The final piece to the deployment puzzle, according to Krouse, is support. Without the presence of a strong support infrastructure, the benefits of SSO cannot fully be realized.

“If something happens, we can't afford to have a physician say that they can't get access to the systems for an hour,” Krouse says. “That just doesn't work. We have to have resources that can respond in seconds to ensure that our physicians have access.”

There are certainly several considerations that must be taken into account with adopting and implementing SSO and context management.
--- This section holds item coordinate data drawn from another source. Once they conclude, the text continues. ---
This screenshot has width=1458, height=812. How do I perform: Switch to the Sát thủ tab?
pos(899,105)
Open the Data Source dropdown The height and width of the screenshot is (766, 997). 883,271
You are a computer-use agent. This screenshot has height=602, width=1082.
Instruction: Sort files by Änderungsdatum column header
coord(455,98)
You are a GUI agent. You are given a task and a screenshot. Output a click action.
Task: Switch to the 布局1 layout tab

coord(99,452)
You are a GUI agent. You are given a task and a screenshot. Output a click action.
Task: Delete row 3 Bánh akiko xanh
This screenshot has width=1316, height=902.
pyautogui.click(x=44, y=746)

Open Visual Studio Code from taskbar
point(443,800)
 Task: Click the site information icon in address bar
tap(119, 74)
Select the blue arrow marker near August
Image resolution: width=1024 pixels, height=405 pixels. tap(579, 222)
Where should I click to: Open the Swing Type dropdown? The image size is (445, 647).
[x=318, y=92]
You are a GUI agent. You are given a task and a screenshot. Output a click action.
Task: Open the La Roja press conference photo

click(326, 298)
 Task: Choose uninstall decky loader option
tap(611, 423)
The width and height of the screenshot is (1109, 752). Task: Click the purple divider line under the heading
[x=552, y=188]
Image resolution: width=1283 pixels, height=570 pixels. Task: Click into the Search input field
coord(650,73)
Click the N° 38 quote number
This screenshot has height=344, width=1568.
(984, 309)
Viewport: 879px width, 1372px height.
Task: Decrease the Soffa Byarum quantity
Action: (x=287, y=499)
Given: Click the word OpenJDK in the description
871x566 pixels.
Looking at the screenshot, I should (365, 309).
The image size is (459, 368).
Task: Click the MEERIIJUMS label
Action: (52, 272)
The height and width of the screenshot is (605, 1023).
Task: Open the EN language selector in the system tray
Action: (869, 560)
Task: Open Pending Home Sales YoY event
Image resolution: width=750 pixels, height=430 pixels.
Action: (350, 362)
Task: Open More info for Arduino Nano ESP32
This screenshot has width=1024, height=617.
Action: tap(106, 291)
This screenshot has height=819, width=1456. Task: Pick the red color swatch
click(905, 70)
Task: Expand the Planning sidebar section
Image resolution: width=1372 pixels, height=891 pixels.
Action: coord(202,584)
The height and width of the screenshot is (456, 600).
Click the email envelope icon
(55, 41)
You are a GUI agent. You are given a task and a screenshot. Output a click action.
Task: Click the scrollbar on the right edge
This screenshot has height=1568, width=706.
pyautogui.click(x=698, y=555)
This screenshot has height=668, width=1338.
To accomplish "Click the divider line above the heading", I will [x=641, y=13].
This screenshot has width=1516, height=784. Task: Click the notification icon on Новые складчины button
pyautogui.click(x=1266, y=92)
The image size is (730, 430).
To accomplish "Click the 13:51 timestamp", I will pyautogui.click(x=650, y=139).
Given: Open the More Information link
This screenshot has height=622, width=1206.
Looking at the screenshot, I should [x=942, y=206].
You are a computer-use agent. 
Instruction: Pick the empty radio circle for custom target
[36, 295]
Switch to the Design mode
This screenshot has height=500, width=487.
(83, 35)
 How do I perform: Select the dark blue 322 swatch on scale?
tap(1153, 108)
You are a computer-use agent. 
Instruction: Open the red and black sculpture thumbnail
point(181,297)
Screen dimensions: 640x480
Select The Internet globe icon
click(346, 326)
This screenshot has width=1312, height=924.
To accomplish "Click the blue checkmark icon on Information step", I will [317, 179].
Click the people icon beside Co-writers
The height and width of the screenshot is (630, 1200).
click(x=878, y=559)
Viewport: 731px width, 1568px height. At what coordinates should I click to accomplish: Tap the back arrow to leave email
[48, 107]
However, the end goal of a solution that can improve workflow and clinician satisfaction, help to utilize resources more efficiently, and provide clinicians with a confidence that their information is secure seems to be worth all the trials and tribulations, says Krouse.

According to Pitcher, things look exceedingly positive. “Based on the feedback we got from the providers, this is one of the great wins because it's an example of where the IT department puts in a layer of technology and it solidifies the clinicians' workflow,” he says. “It makes that layer of technology almost invisible and brings together the tools in a way that helps them to accomplish their clinical tasks.”

Sidebar

The Role of SSO in the CMS Audits

David Ting

In January, the Centers for Medicare and Medicaid Services announced that it would start conducting onsite reviews of hospitals to make sure that they are in compliance with the security rules mandated by HIPAA. CMS has said that it will audit 10 to 20 hospitals by the fall.

In situations like this, says David Ting, CTO and co-founder of Imprivata in Lexington, Mass., having the right authentication policies becomes critical.

“There are very specific penalties and very specific regulations around maintaining separation of accounts, maintaining unique IDs for users so they can't share information, and having some degree of tracking and auditability of user access records,” says Ting.

The surprise visits, which are creating quite a stir in the industry, may serve as a wake-up call to some, says Mike Davis, executive vice president at HIMSS Analytics. “It's going to make things interesting. This is when you start to put something like SSO a little higher up on the priority scale.”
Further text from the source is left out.